- Excerpted text -
-- Start --
The high reliability and long lifespan of thermoacoustic generators (TAG) make them ideal for waste heat recovery applications. However, the size and weight of these generators is still a challenge. This paper introduces a traveling-wave thermoacoustic generator that is free from a wavelength long loop. The new generator consists of an acoustic driver (linear motor), thermoacoustic engine and a linear alternator. The linear motor introduces the initial acoustic power into the thermoacoustic engine which amplifies it, then the amplified acoustic power is converted into electricity through the linear alternator. The electric power obtained from the alternator exceeds the initial input (“seed”) power consumed by the motor to kick-start the thermoacoustic amplification, thus providing the net power gain. The advantage lies in decoupling the operation from the reliance on the acoustic resonance. A two-stage engine can be built with half a meter length, while a three-stage engine can be less than a meter long including a coiled inertance pipe. The three-stage TAG can generate 120.5 W of electricity, at a thermal to acoustic efficiency of 34.2% and a total efficiency of 20.5%.
-- End --
- Request 1 -
Say whether each statement agrees with the thermoacoustic generator text, answering yes or no and quoting the words that decide it: (a) the three-stage generator reaches a total efficiency of 20.5%; (b) the new generator depends on a wavelength-long loop; (c) a two-stage engine can be built with half a meter length.
The text and the records are unrelated material.

- Data provided -
-- Start --
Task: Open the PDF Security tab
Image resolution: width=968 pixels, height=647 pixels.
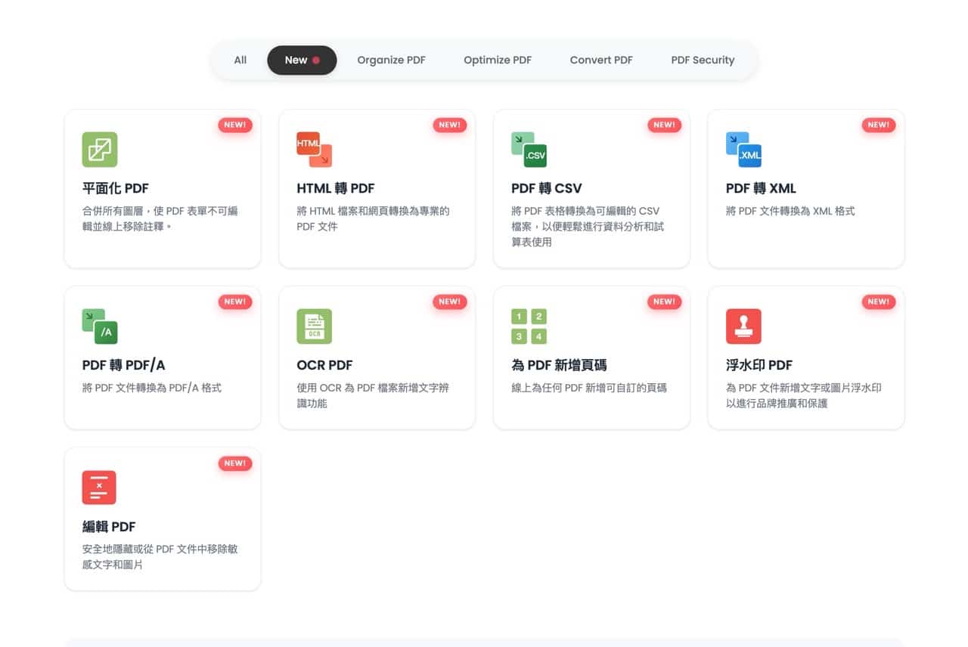Action: [703, 60]
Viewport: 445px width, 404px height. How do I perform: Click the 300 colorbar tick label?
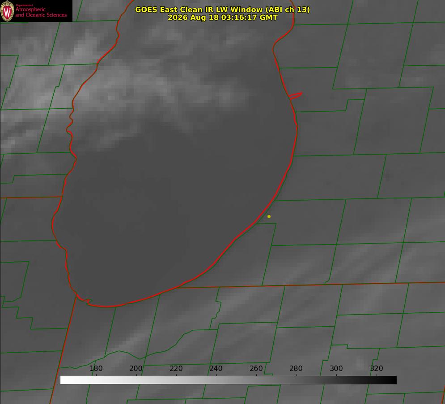(x=336, y=368)
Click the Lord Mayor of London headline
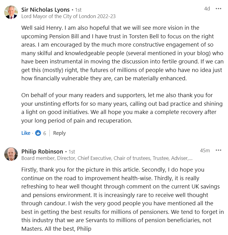Image resolution: width=228 pixels, height=235 pixels. tap(68, 17)
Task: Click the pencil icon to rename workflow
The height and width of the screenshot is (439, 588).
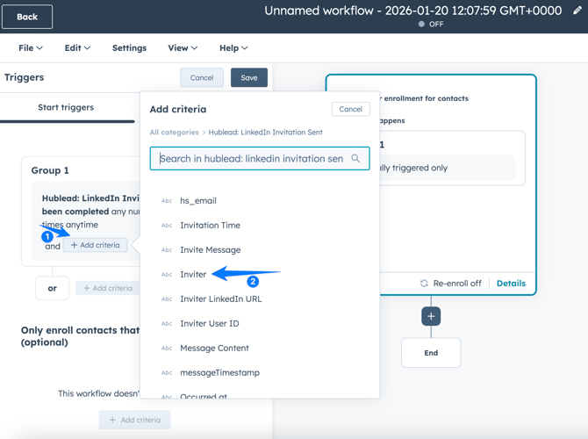Action: 577,11
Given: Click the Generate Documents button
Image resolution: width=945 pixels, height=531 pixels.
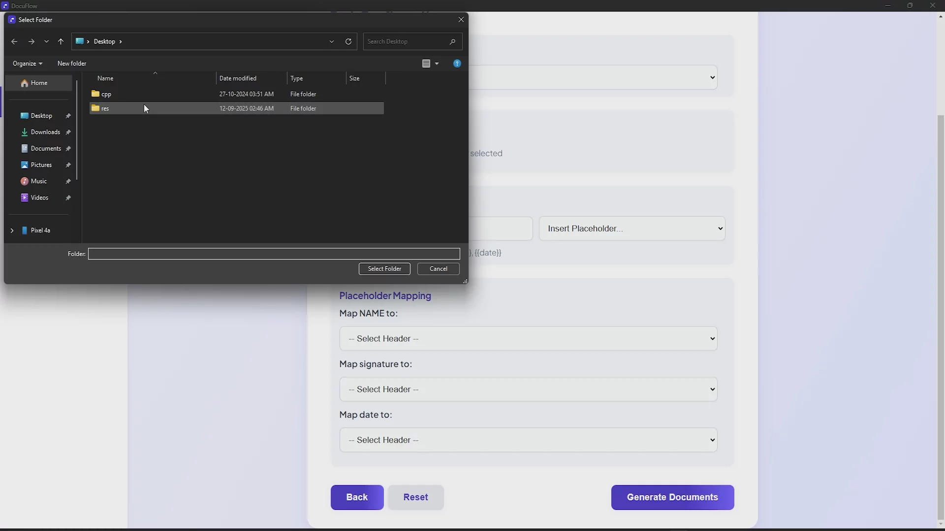Looking at the screenshot, I should [672, 497].
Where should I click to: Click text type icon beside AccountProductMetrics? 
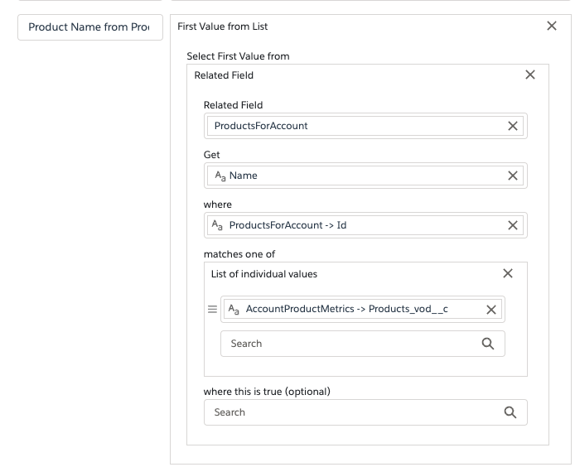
-- End --
- Request 2 -
Recast the records from their first line through the line containing "Image resolution: width=228", inclusive, as a JSON list of strings with one string per line, skipping blank lines and leaving out the pictures.

- Correct response 1 -
(a) Yes: "a total efficiency of 20.5%"
(b) No: "free from a wavelength long loop"
(c) Yes: "A two-stage engine can be built with half a meter length"

- Correct response 2 -
[
  "Task: Open the PDF Security tab",
  "Image resolution: width=968 pixels, height=647 pixels.",
  "Action: [703, 60]",
  "Viewport: 445px width, 404px height. How do I perform: Click the 300 colorbar tick label?",
  "(x=336, y=368)",
  "Click the Lord Mayor of London headline",
  "Image resolution: width=228 pixels, height=235 pixels. tap(68, 17)"
]